Another trader said the debt was “better on the headlines.

“The long ones were definitely trading up,” he added.

He placed the 6 7/8% notes around 111½, which he said was “up a good point.” The 8¾% notes were at 127, up 1 to 1½ points.

News outlets were reporting on Friday that under the proposed deal, Japan’s SoftBank – the majority owner of Sprint – would retain ownership of 40% to 50% of the company. T-Mobile’s parent, Deutsche Telekom would become the majority owner in the stock-for-stock deal.

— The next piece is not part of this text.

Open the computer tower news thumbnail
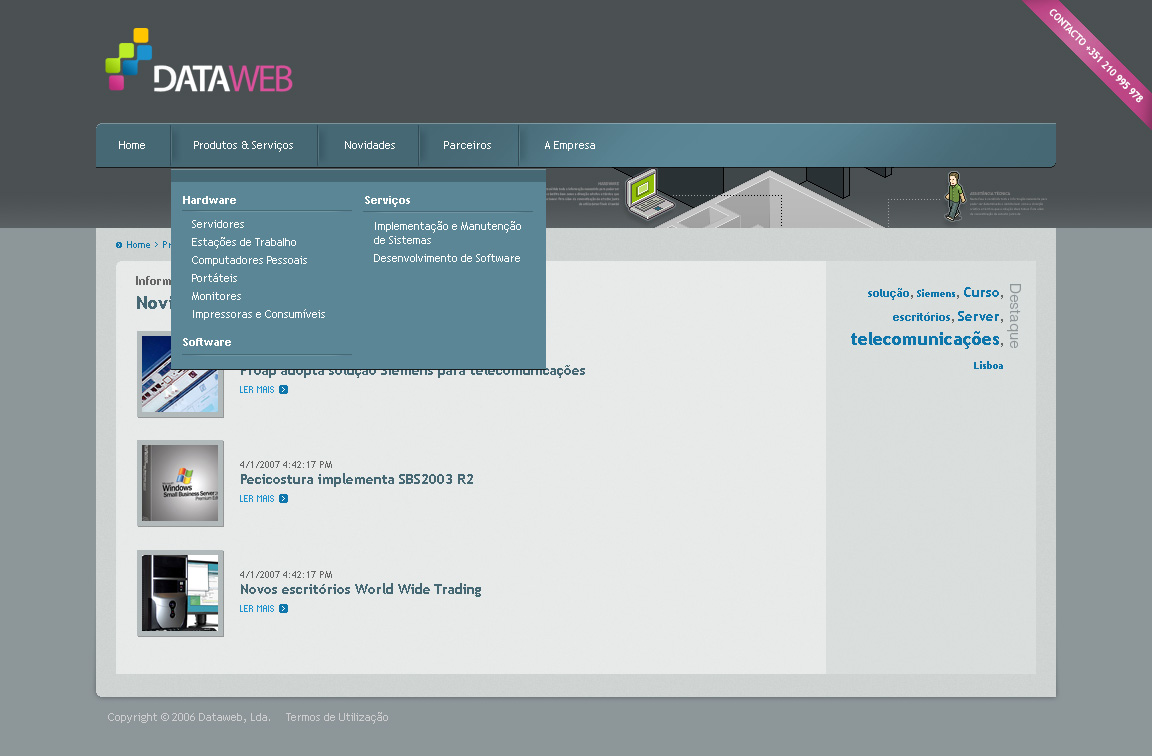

The deal would face the usual regulatory approval process, which could prove tricky: SoftBank mixed a plan to acquire T-Mobile in 2014 due to pressure from antitrust regulators.

Other telecoms slip

The rest of the telecommunications sector, particularly Frontier and Windstream, which have been moving steadily downwards in recent sessions, did not see any benefit from the Sprint news.

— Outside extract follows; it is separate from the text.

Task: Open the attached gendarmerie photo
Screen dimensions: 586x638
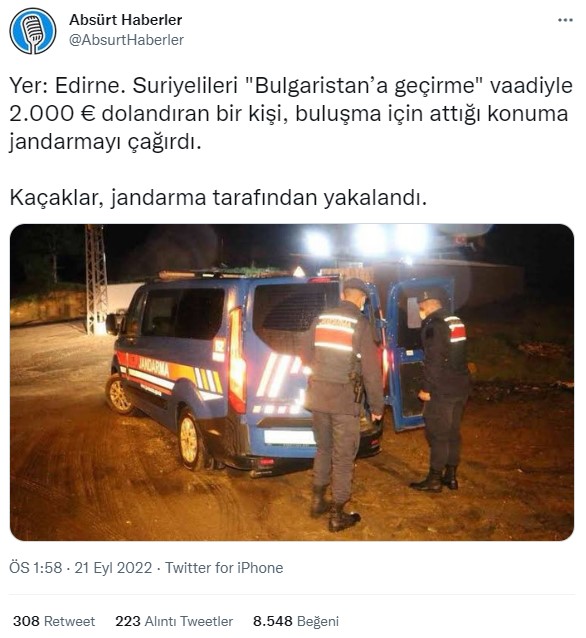Action: pos(292,382)
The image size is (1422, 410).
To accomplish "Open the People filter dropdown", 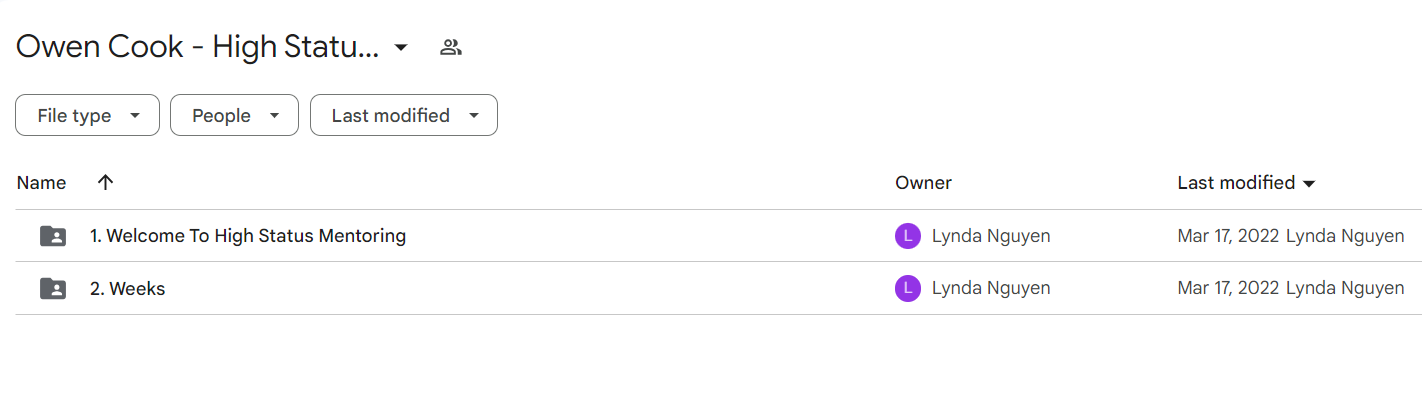I will point(234,115).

A trader said that Frontier’s 9% notes due 2031 were holding around 75.

Another trader said Windstream’s debt was “still weak,” with its longer-dated issues – such as the 6 3/8% notes due 2023 – slipping to “around 68.”

“They keep sliding a little bit,” the trader said.

Windstream’s Uniti Group Inc.-linked debt was also lower, according to a trader.

The trader called the 8¼% notes due 2023 almost ½ point lower at 90 1/8.

California Resources gains

In the oil and gas arena, California Resources Corp.’s 8% second-lien notes due 2022 were “active and higher too,” a trader said.

The trader saw the notes rising 1½ points to 63.

Another trader said the paper traded as high as 63½, though he added that the bonds were “probably going out straddling 63.

“They were definitely better on the day,” he added.

California Resources’ recent gains have come as domestic crude oil prices have slowly edged up over the $50 mark this week. The gains in crude have been attributed to growing geopolitical tensions as well as hopes that OPEC will extend its production cut agreements.